Los que aman ardientemente los libros constituyen, sin saberlo, la única sociedad secreta excepcionalmente individualizada. Sin que lleguen a encontrarse nunca, se parecen gracias a la curiosidad por todo y a una disociación sin edad.
Sus elecciones no se corresponden nunca con las de los editores, es decir, las del mercado. Ni con las de los profesores, es decir, las del código. Ni con las de los historiadores, es decir, las del poder.
No respetan el gusto de los demás. Prefieren alojarse en los intersticios y los repliegues, la soledad, los olvidos, los confines del tiempo, las costumbres apasionadas, las zonas de sombra, los bosques de ciervos, los cortapapeles de marfil.

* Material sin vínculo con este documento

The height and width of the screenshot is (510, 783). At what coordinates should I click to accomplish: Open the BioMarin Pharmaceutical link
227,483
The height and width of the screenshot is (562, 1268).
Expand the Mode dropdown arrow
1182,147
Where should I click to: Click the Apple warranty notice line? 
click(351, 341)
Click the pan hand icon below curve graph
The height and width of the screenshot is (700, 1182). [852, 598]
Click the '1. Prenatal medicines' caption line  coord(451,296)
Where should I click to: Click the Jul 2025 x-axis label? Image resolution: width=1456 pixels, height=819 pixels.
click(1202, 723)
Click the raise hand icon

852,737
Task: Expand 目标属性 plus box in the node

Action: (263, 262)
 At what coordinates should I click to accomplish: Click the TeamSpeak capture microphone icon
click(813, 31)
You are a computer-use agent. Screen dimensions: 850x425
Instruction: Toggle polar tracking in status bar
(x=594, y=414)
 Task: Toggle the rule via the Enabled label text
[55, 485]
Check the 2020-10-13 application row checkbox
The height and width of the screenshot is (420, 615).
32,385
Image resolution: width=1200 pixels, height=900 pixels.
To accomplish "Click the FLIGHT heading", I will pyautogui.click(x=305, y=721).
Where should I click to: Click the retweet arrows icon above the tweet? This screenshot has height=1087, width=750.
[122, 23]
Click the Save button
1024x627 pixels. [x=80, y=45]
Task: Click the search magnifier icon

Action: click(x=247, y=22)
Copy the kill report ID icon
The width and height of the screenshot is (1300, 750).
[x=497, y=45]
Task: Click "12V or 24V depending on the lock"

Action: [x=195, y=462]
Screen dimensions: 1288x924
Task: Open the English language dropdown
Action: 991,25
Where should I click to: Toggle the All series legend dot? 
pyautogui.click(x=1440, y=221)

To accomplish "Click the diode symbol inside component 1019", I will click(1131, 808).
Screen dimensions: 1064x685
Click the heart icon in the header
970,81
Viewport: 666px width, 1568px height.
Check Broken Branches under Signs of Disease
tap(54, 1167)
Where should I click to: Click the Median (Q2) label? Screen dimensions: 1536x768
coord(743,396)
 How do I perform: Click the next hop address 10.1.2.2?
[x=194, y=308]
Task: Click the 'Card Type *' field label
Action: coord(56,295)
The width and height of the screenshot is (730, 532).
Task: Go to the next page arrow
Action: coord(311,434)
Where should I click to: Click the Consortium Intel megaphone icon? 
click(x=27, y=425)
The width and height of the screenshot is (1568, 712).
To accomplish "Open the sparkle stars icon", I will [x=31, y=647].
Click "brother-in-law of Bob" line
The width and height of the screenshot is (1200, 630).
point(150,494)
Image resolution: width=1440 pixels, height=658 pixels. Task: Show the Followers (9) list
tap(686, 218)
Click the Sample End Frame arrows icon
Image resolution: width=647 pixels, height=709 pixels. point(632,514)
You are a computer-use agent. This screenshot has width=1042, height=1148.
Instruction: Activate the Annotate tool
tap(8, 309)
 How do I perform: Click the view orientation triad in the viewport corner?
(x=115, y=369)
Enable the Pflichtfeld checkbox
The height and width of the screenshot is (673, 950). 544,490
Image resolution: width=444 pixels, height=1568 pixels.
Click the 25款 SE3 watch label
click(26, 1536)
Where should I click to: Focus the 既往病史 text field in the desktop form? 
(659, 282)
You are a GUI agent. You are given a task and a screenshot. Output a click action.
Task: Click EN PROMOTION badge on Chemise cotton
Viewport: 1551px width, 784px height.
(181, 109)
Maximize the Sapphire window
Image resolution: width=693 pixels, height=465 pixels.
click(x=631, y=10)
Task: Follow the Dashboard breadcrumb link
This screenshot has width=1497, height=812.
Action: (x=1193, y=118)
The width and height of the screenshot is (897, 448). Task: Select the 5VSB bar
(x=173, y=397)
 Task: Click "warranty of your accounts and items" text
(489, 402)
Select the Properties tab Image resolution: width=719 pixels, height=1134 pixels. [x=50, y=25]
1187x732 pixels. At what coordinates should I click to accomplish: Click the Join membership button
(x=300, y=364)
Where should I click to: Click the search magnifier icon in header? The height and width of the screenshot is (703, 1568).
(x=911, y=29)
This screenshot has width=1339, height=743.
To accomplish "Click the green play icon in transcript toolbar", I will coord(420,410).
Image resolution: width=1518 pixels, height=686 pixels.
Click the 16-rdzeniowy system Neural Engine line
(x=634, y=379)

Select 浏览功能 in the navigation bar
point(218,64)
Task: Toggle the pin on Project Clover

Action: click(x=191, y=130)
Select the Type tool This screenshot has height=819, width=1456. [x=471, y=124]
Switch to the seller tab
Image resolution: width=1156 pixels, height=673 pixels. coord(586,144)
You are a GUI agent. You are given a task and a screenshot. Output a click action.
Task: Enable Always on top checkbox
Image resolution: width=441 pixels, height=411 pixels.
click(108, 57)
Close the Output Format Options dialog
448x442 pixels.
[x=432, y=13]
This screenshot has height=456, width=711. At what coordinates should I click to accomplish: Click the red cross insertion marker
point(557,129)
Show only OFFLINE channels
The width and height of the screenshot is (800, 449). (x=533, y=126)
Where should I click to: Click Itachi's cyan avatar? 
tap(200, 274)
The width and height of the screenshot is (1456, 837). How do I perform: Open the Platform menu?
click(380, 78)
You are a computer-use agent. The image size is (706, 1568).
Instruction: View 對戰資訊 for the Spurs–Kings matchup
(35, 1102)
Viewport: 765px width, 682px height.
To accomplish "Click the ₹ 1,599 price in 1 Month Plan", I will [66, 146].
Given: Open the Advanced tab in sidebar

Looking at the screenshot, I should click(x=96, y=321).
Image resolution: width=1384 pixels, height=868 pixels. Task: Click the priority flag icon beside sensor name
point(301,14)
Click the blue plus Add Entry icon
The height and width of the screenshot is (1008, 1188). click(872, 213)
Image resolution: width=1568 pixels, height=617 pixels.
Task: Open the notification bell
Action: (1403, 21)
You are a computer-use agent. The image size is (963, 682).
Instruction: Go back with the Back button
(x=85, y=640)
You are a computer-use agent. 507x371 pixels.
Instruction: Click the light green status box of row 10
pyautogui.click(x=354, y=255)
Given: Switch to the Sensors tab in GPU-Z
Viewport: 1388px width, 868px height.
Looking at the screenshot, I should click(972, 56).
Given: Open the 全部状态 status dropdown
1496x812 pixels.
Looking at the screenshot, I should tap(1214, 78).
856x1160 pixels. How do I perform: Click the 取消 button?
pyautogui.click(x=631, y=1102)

Forman por sí mismos una biblioteca, de vidas breves pero numerosas. Se leen entre sí en silencio, a la luz de las velas, en un rincon de su biblioteca, mientras que la casta de los guerreros se mata estruendosamente en los campos de batalla y la de los comerciantes se devora desgañitándose bajo la luz que cae a plomo sobre las plazas de los burgos o sobre la superficie de las pantallas grises, rectangulares y fascinantes que han sustituido a esas plazas.
Pascal Quignard.
Vida secreta.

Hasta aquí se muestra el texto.